We would argue that there are several reasons for this. Both countries have long nuclear histories –they first built nuclear reactors back in the 1940s and 1950s in order to develop nuclear weapons. Generating electricity from reactors was an afterthought in an attempt to give the two countries’ nuclear programmes a veneer of respectability. Many in the UK and US clearly still feel there is some kind of prestige attached to this most dangerous of industries. Old habits die hard.
Not even traditionally pro-nuclear France escapes this revolt against nuclear power. In a country with 58 nuclear reactors producing around 75% of its electricity, the poll shows public opposition is up from 66% to 83%. We should also note that in the countries without nuclear power and where support for it is ‘strongest’, none have a majority in favour - Nigeria (41%), Ghana (33%) and Egypt (31%).
As my colleague Jan Beranek, energy team leader at Greenpeace International, reminds us, ‘nuclear power is a relatively tiny industry with huge economic, technical, safety, environmental, and political problems’. So how will the industry greet this poll’s findings? With pledges to address and overcome these problems?
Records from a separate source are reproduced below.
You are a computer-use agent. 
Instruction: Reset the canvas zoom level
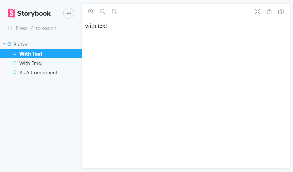click(114, 11)
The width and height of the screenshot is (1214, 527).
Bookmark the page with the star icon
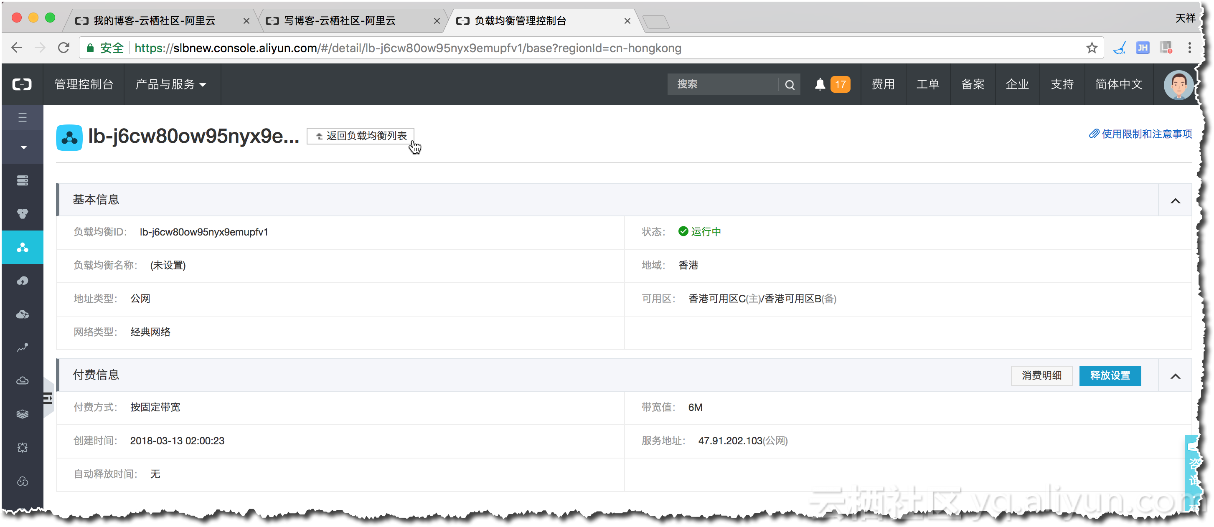click(x=1091, y=48)
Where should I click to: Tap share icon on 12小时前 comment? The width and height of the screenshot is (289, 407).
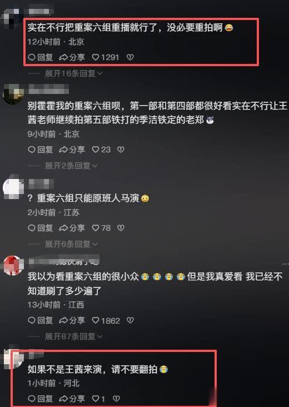coord(63,57)
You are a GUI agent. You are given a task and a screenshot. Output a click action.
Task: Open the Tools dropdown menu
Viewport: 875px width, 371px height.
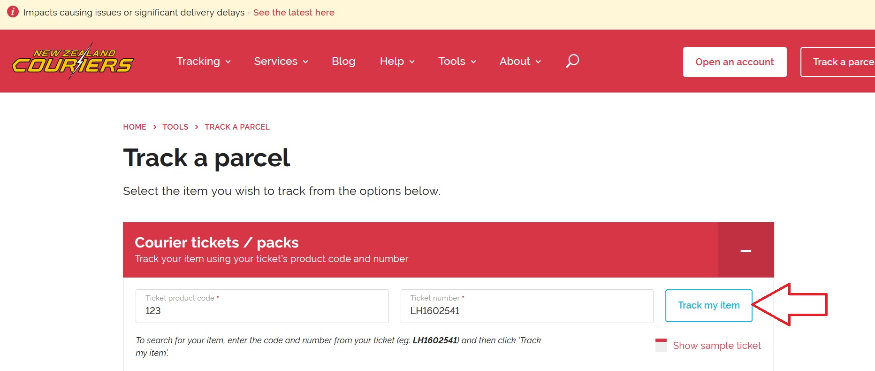(457, 62)
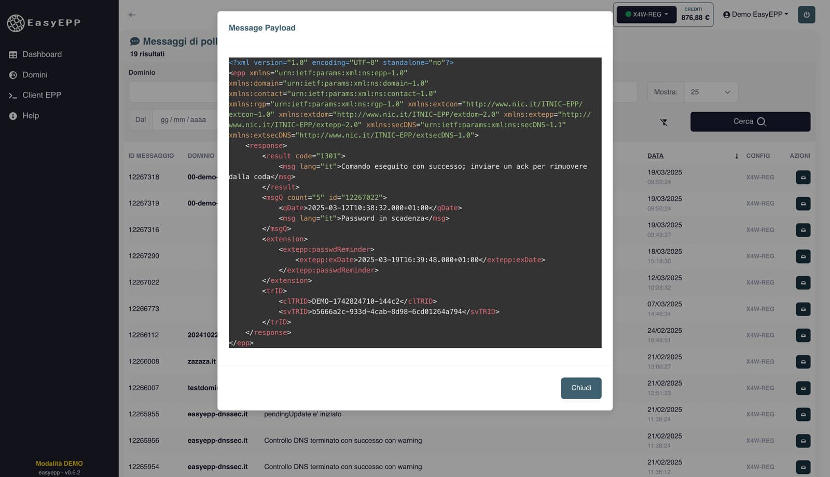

That looks unlikely. What the public needs, according to John Ritch, director-general of the World Nuclear Association, is a ‘better educational effort from industry, from governments and from journalists’. That means more propaganda and greenwashing (Mr. Ritch says nuclear is non-carbon when it is anything but) to try and hide just how discredited nuclear power has become.
Mr. Ritch claims ‘nuclear power will be even safer after Fukushima’. Saying it doesn’t make it so, unfortunately. With the only two new nuclear reactors being built in Europe swamped by construction defects and safety concerns, and two identical reactors in China having the same problems, that’s a bold claim for him to make.
The nuclear industry has had the best part of 60 years and billions in public money to try and prove that it is safe, clean, and financially viable as a way of generating electricity. It’s failed miserably. In the aftermath of the Fukushima nuclear disaster, people are now seeing that clearly.
In the BBC poll, the majority of us said we ‘could almost entirely replace coal and nuclear energy within 20 years by becoming highly energy-efficient and focusing on generating energy from the Sun and wind’. Let’s do it.